- Born: Albert Heinrich Jakob Hürlimann 28 June 1857 Feldbach, Switzerland
- Died: 2 April 1934 (aged 76) Zurich, Switzerland
- Occupations: Industrialist, brewing pioneer
- Known for: Leading Hürlimann Brewery
- Children: 7, including Martin

= Albert Heinrich Hürlimann =

Albert Heinrich Hürlimann colloquially Heinrich Hürlimann (28 June 1857 – 2 April 1934) was a Swiss industrialist and pioneer of the brewing industry. He was the proprietor of the Hürlimann Brewery, one of the leading breweries in Switzerland at the time.

== Early life and education ==
Hürlimann was born 28 June 1857 in Feldbach, Switzerland (presently Hombrechtikon), one of two children, to Albert Heinrich Hürlimann (1828–1888), a brewer, and Elisabeth Hürlimann (née Müller; 1827–1911), into a prosperous Protestant family. He had a younger sister, Anna Hürlimann (1859–1915).

== Personal life ==
In 1887, Hürlimann married Anna Bertha Hirzel (1867–1949), later nicked "Queen Bertha", a daughter of Heinrich Salomon Hirzel, a silk dyer, and Elisabeth Henrietta Hirzel (née Wirz), of a noted Patrician family. They had seven children;

- Anna Bertha "Charlotte" Hürlimann (1888–1931), married Adolph Roniger (1880–1961), an heir to the Feldschlösschen Brewery in Rheinfelden, with whom she had three daughters.
- Alice Elisabeth Bertha Hürlimann (1889–1980), married Fritz Niggli (1875–1959), with issue.
- Albert Heinrich Hans Hürlimann (1891–1974), principal of the family business, married Gertrud Anna Huber (1897–1982), with issue.
- Heinrich Alexander Hürlimann (1893–1963), principal of the family business, married Erika Hofmann (1907–1994), with issue.
- Antoinette Lucie Hürlimann (1895–1896)
- Martin Axel Fritz Hürlimann (1897–1984), publisher and photographer, married German-born Bettina Kiepenheuer (1909–1983), three children including Regine Schindler.
- Anna Maria Esther Hürlimann (1903–1990), married Riccardo Jagmetti (1896–1964), with issue which included Riccardo Jagmetti (born 1929), a jurist and former politician who served on the Council of States (Switzerland), as well as Carlo Jagmetti (born 1932), also a jurist and former diplomat.

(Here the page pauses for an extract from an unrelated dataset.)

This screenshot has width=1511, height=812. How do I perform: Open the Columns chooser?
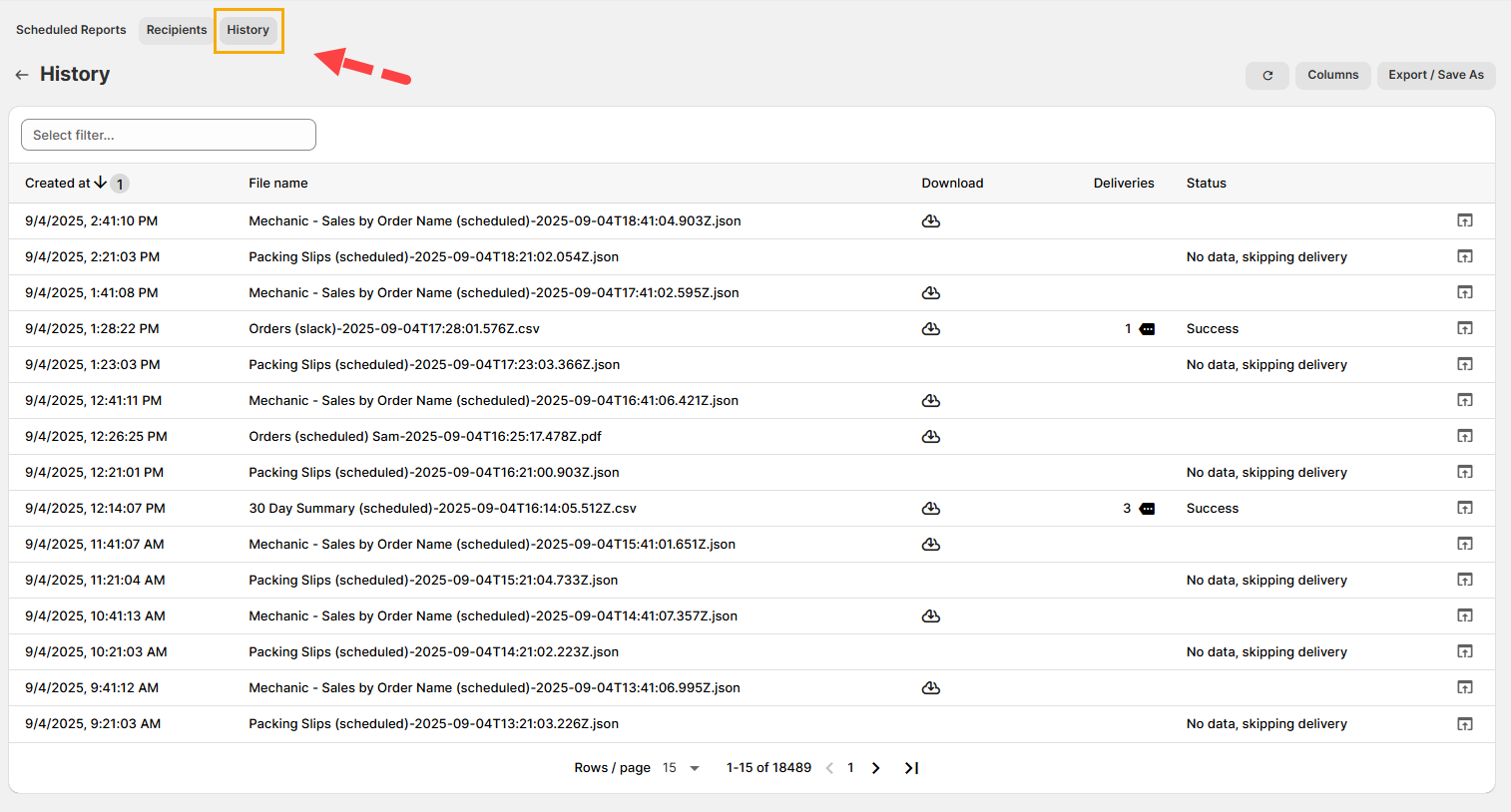tap(1332, 75)
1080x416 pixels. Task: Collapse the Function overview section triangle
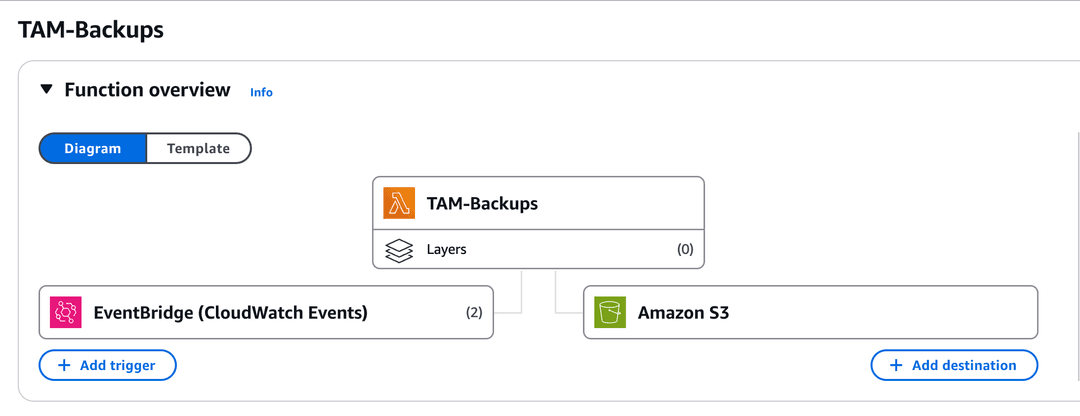[x=46, y=90]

In 1897–1898, Hürlimann commissioned Villa Sihlberg, a Baroque style mansion, which was the primary residence of the family until the death of his grandson Martin Hürlimann in 2000. In 1933, Hürlimann was among the wealthiest Swiss citizens, with taxable wealth of over 16 million Swiss Francs (approximately 130–140 million Swiss Francs in modern equivalency).

Hürlimann passed away on 2 April 1934 aged 76.